West Virginia
SAIDI and SAIFI reliability metrics for West Virginia utilities, drawn directly from EIA Form 861. 2 utilities reporting; updated each release.
Electric utility reliability in West Virginia
What This State's Utility Data Tells You
West Virginia has 2 electric utilities reporting to the federal EIA Form 861 survey, of which 2 file full SAIDI and SAIFI reliability metrics. Together these providers serve approximately 0.4 million customer accounts, spanning investor-owned utilities (IOUs), member-owned rural cooperatives, and municipally-owned systems — each with different governance models, rate-setting processes, and reinvestment patterns that shape reliability outcomes on the ground.
The statewide average SAIDI — the mean number of minutes a typical customer spends without power each year — is 760.7 minutes across utilities with reporting data. That sits well above the 120–180 minute national benchmark, reflecting either storm exposure (hurricanes, ice, wildfire) or longer rural restoration windows. The average SAIFI — the number of outage events per customer per year — is 2.41, meaning West Virginia customers statistically face roughly 2 interruptions per year on average. Excluding major event days (hurricanes, ice storms, wildfires), the SAIDI figure drops to 475.5 minutes — the gap between that and the headline 760.7 shows how much weather, rather than day-to-day infrastructure, drives outage time in West Virginia.

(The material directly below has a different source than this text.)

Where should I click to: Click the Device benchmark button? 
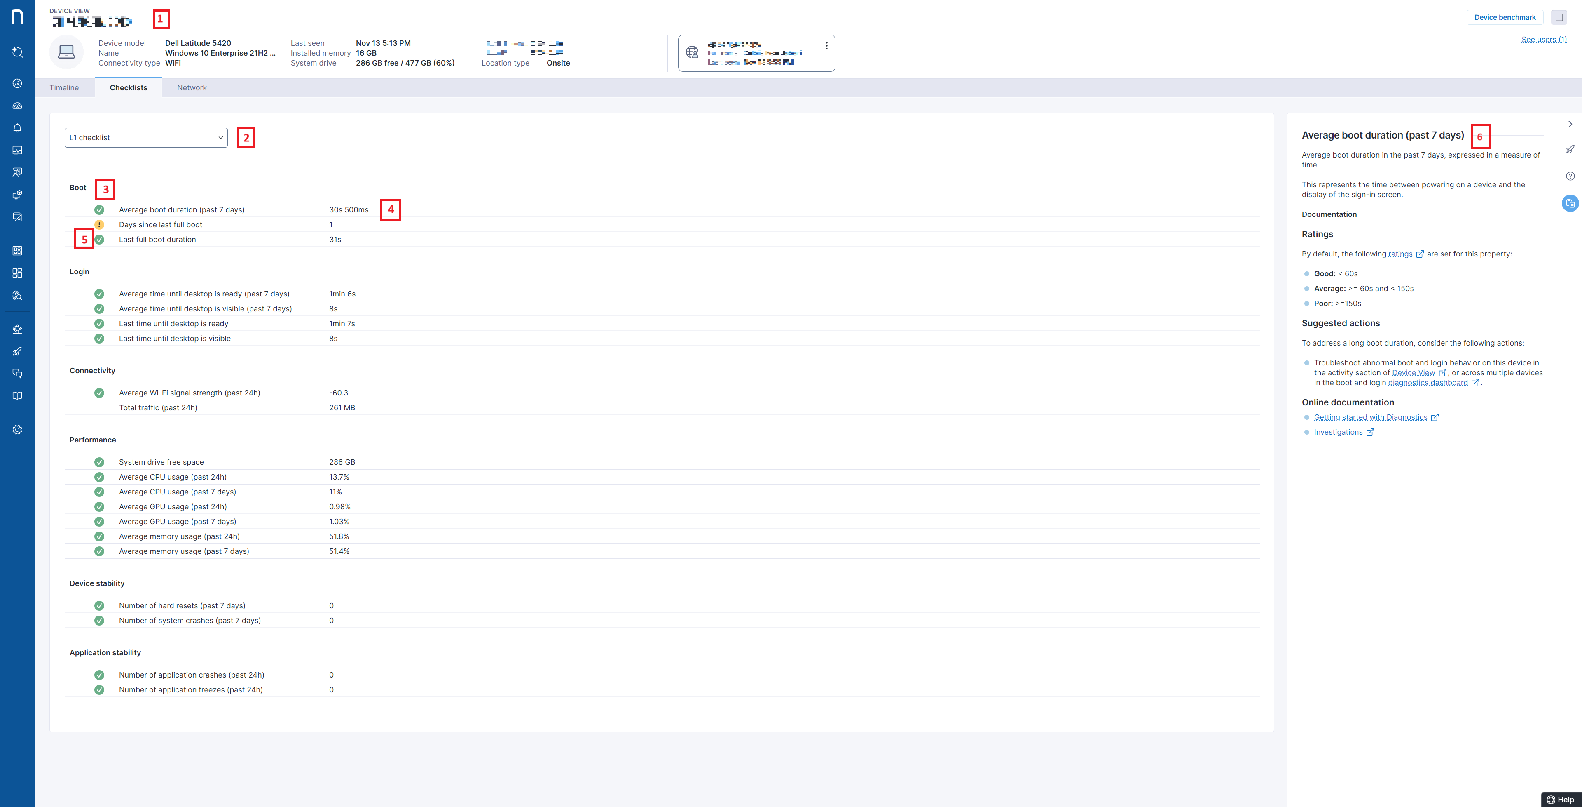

Within West Virginia, reliability varies widely: the best-performing utility reports SAIDI of 744.0 minutes while the worst reports 777.3 minutes — a 1.0× spread that typically reflects the difference between dense urban distribution grids and long, rural feeder lines. This kind of within-state variation matters when you're deciding where to relocate, choosing between service territories, or comparing reliability against a home-insurance quote. All figures on this page come directly from EIA Form 861, the federal annual electric power industry survey — use the ranked table below to look up specific providers and review their multi-year SAIDI, SAIFI, and customer-count trends.
The U.S. Energy Information Administration publishes the EIA Form 861 dataset every June, covering all licensed electric distribution utilities across the United States. Each utility self-reports interruption duration and frequency under definitions standardized by IEEE Standard 1366; the agency cross-validates the submissions against retail-sales volume and customer counts before release. Major event days, typically severe weather, are reported in a separate column and excluded from the headline SAIDI and SAIFI to keep year-over-year reliability comparisons meaningful. Use these state-level averages as a starting point, then check each provider's underlying multi-year submission on the federal portal before drawing conclusions about a specific utility.
Compare 2 West Virginia utilities in the table below — within-state variation is wide (urban municipals often <100 min SAIDI vs. rural cooperatives 300+ min). See our SAIDI/SAIFI explainer and methodology for how these metrics are computed and what they don't capture. For national context: most-reliable and worst-outages state rankings.
Utilities Ranked by Reliability
All 2 electric utilities in West Virginia with reliability data, sorted by 2023 SAIDI (fewest outage minutes first).
| # | Utility | Type | SAIDI 2023 | SAIFI 2023 | Customers |
|---|---|---|---|---|---|
| 1 | Monongahela Power Co | IOU | 744.0 | 2.57 | 396,758 |
| 2 | Wheeling Power Co | IOU | 777.3 | 2.25 | 41,400 |
Read our methodology — how this data is sourced, computed, and verified.